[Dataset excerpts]

__________________________________________________

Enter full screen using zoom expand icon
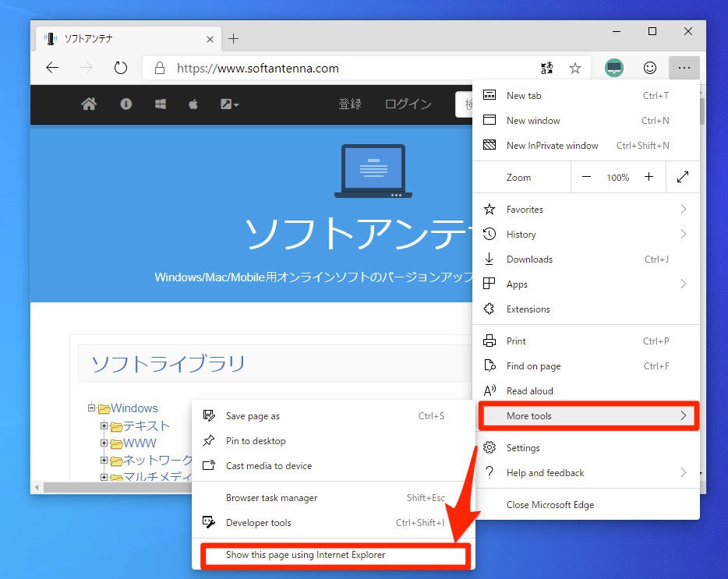 (x=683, y=177)
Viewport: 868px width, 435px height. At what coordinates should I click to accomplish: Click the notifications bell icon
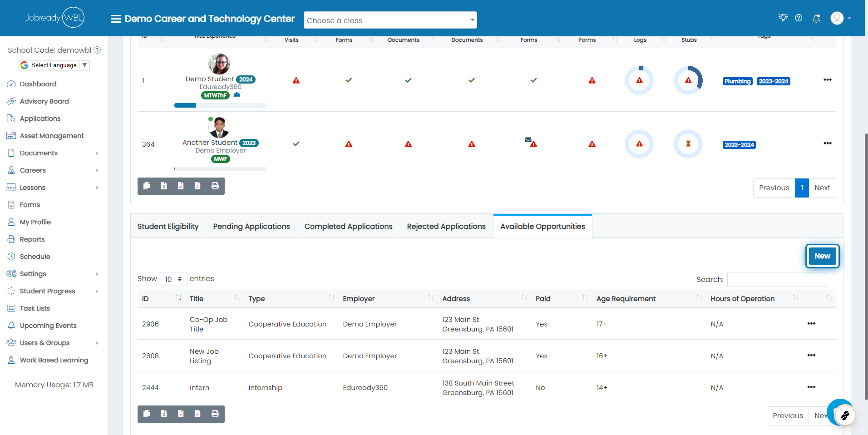point(816,18)
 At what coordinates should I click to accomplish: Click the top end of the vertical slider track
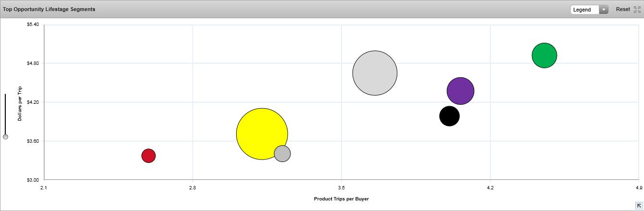coord(5,95)
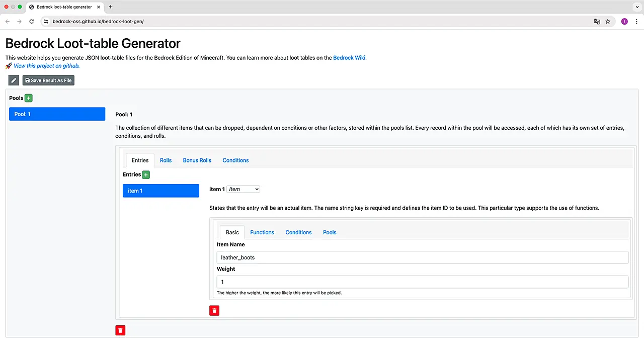644x362 pixels.
Task: Expand the Chrome tab search chevron
Action: tap(636, 7)
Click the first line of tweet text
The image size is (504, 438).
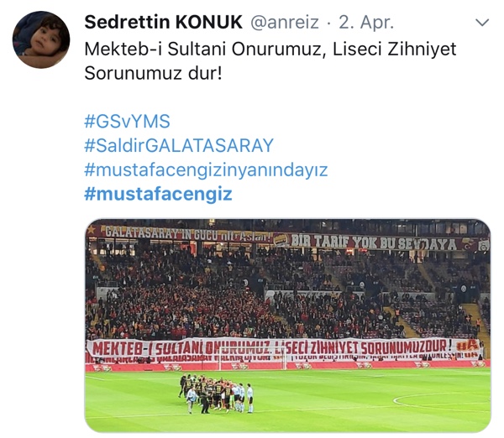click(270, 50)
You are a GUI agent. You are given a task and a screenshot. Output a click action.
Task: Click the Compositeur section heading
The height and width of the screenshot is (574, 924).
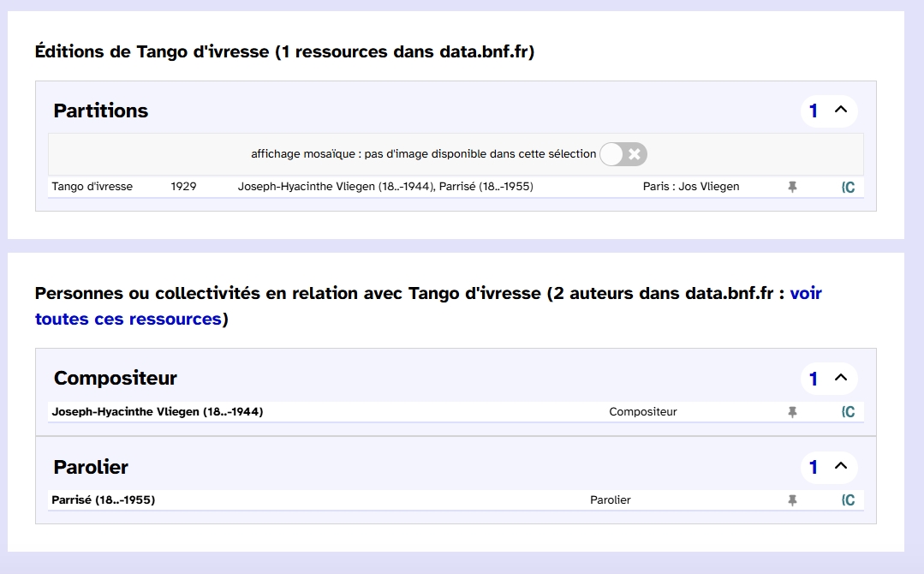click(116, 378)
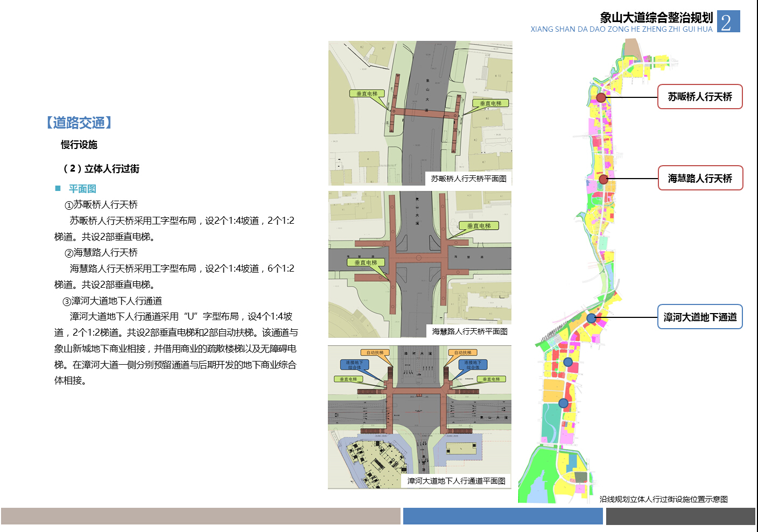Screen dimensions: 758x532
Task: Click the 象山大道综合整治规划 page title
Action: tap(656, 18)
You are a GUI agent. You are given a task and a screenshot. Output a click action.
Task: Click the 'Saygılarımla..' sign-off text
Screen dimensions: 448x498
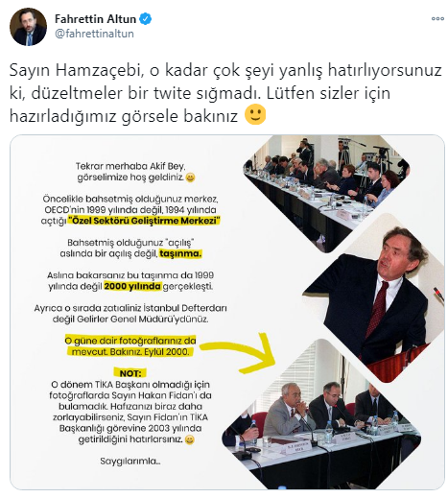[130, 462]
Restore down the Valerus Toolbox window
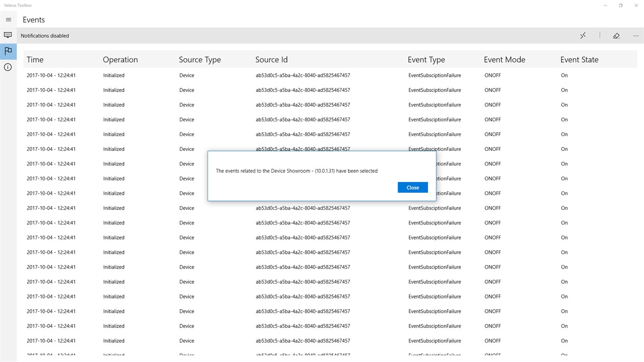The height and width of the screenshot is (362, 644). (x=620, y=5)
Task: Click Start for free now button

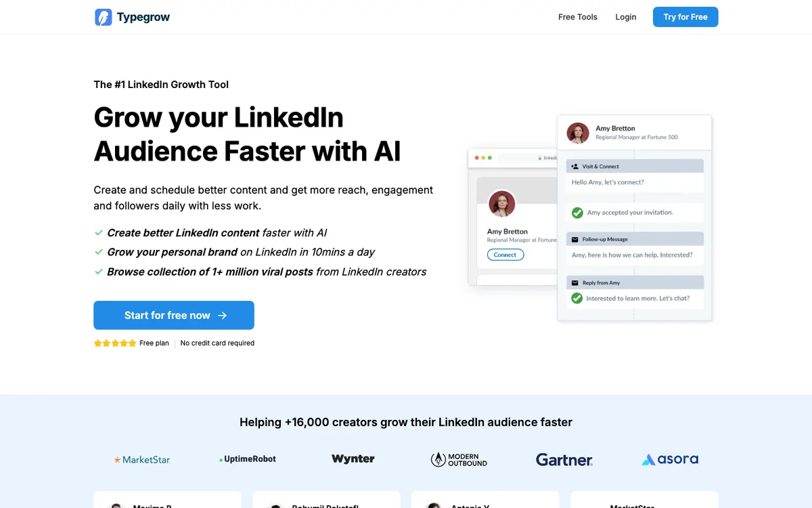Action: tap(174, 315)
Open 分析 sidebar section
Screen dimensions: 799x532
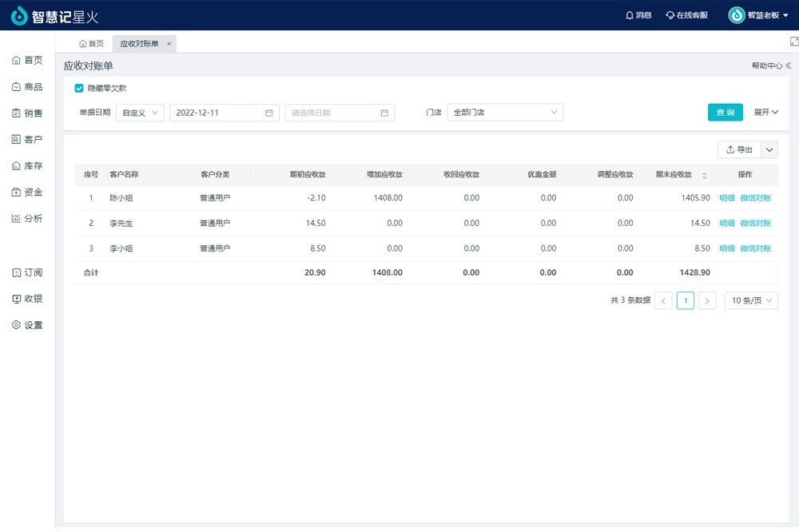(27, 219)
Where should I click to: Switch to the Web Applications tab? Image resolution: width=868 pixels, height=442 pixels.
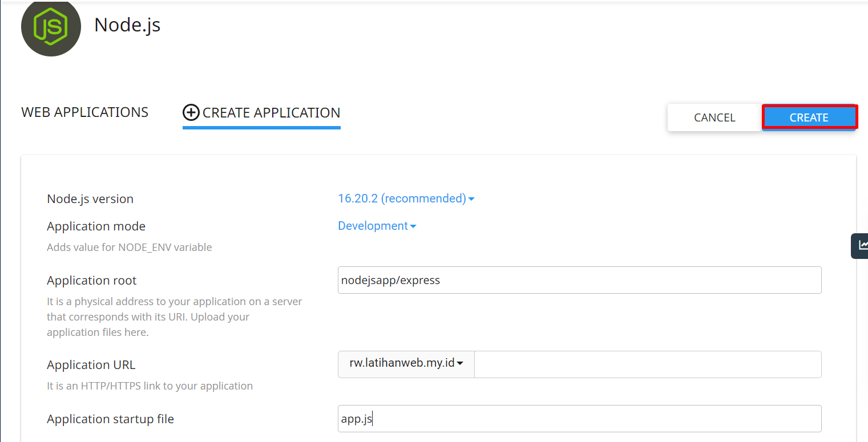pos(84,112)
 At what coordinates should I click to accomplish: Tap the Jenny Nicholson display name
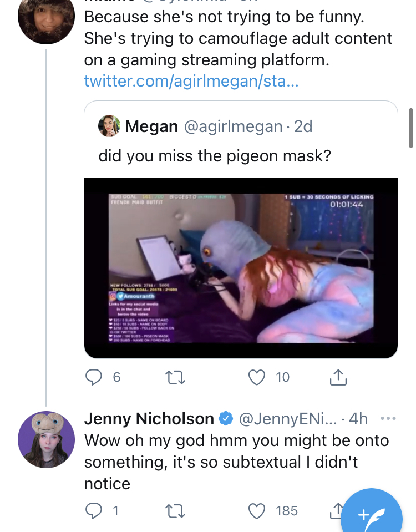coord(149,419)
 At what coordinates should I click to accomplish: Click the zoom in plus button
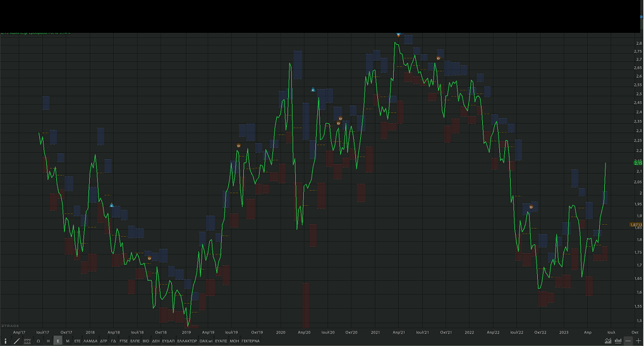pyautogui.click(x=638, y=341)
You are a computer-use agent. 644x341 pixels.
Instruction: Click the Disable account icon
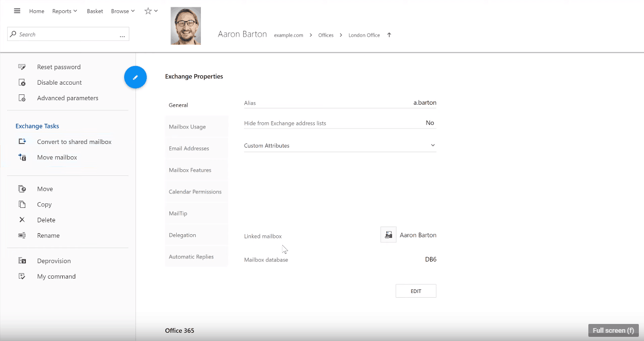[22, 83]
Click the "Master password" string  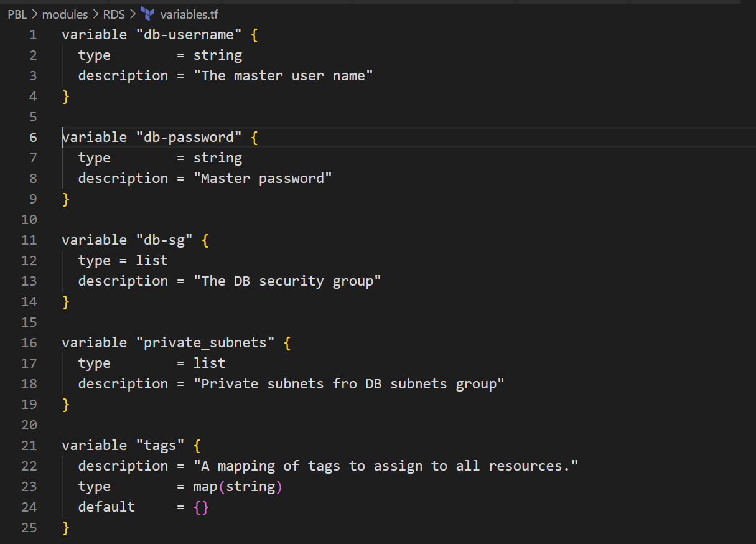(262, 178)
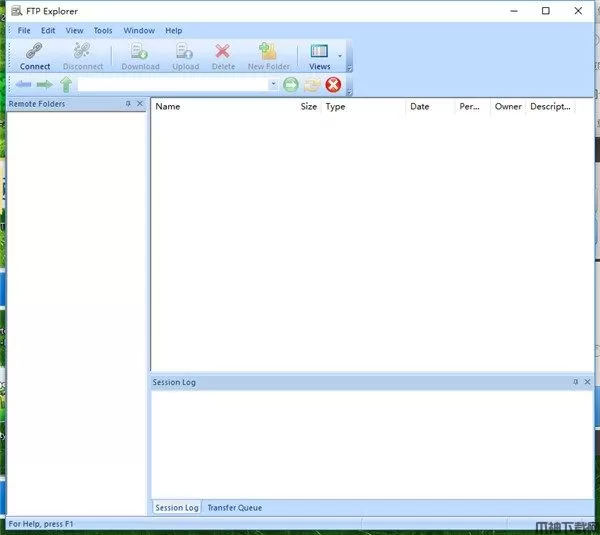The image size is (600, 535).
Task: Open the Views toolbar button
Action: click(319, 55)
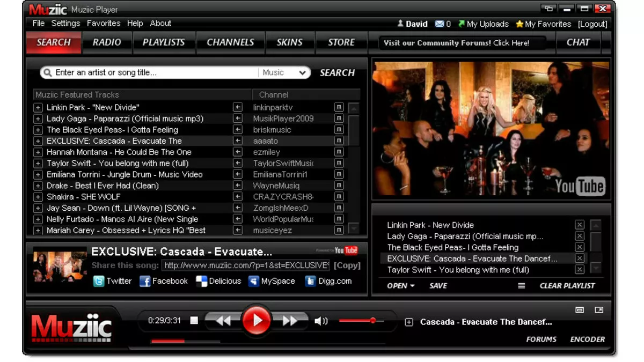644x362 pixels.
Task: Click the fast-forward button in player bar
Action: coord(290,321)
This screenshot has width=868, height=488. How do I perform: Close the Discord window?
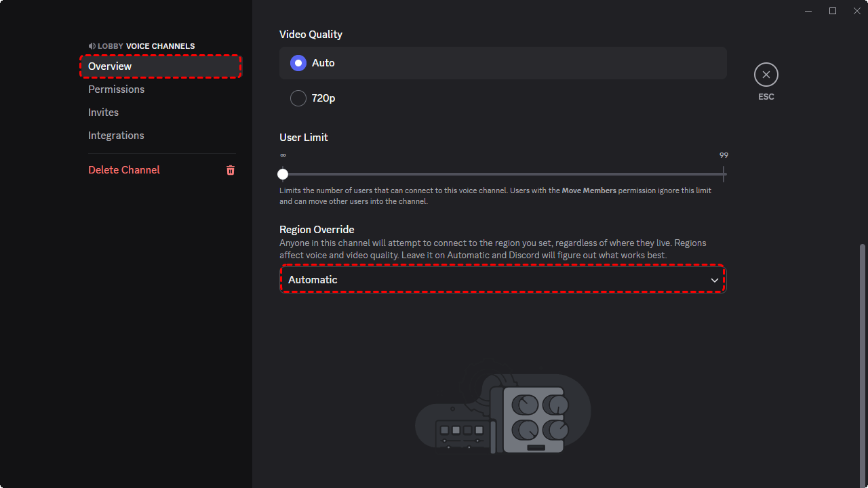856,11
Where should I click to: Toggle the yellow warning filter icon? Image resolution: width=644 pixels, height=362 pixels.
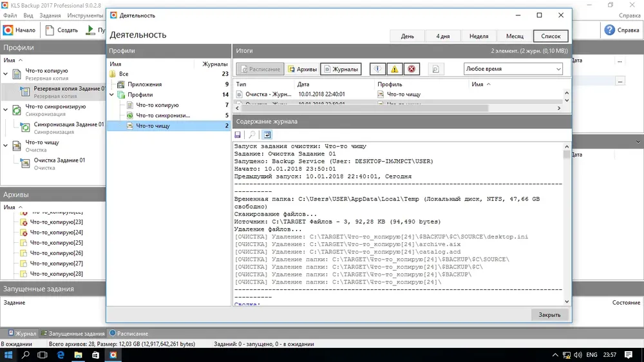coord(394,69)
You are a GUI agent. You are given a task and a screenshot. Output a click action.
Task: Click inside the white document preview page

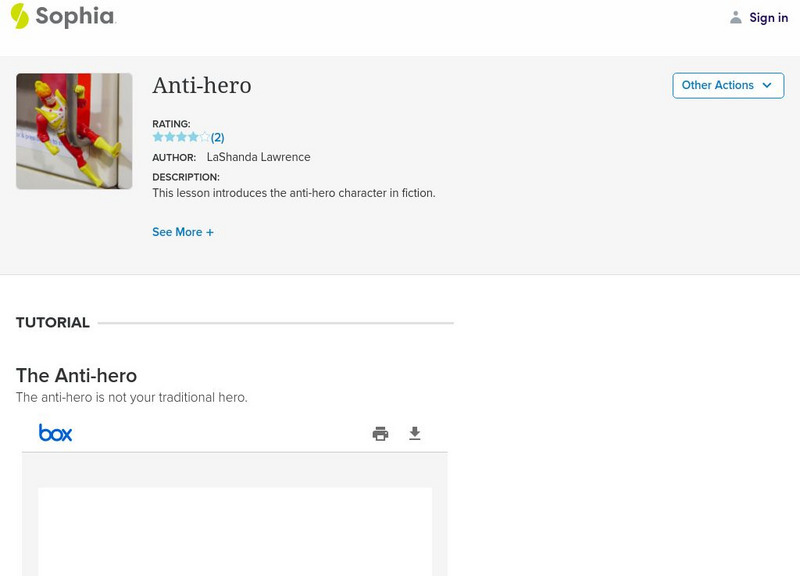(235, 530)

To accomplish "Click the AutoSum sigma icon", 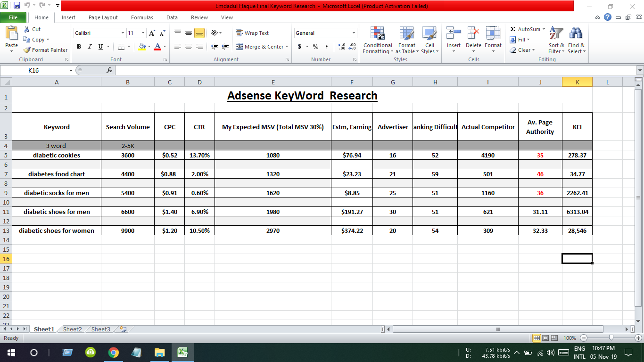I will [513, 29].
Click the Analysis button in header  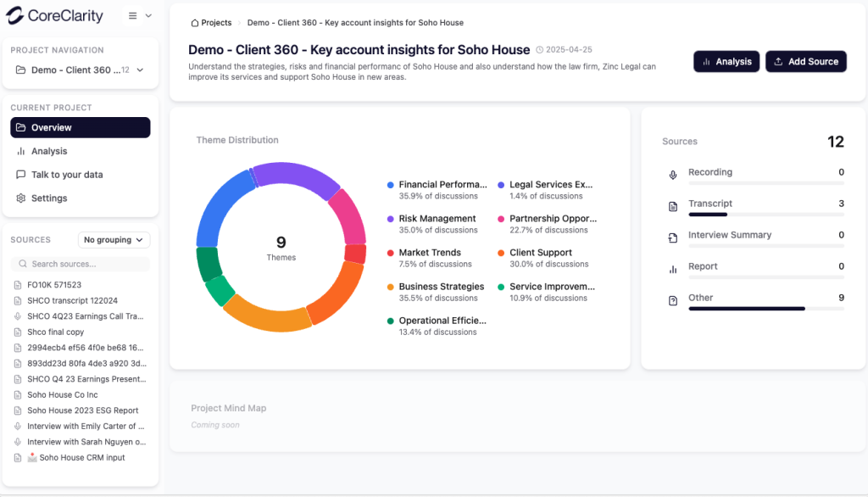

__________________________________________________

[Assignment]
Find the word "section" in the entries above, then copy each line that holds it.

[Response]
Task: Click the Compositeur section heading
Open 分析 sidebar section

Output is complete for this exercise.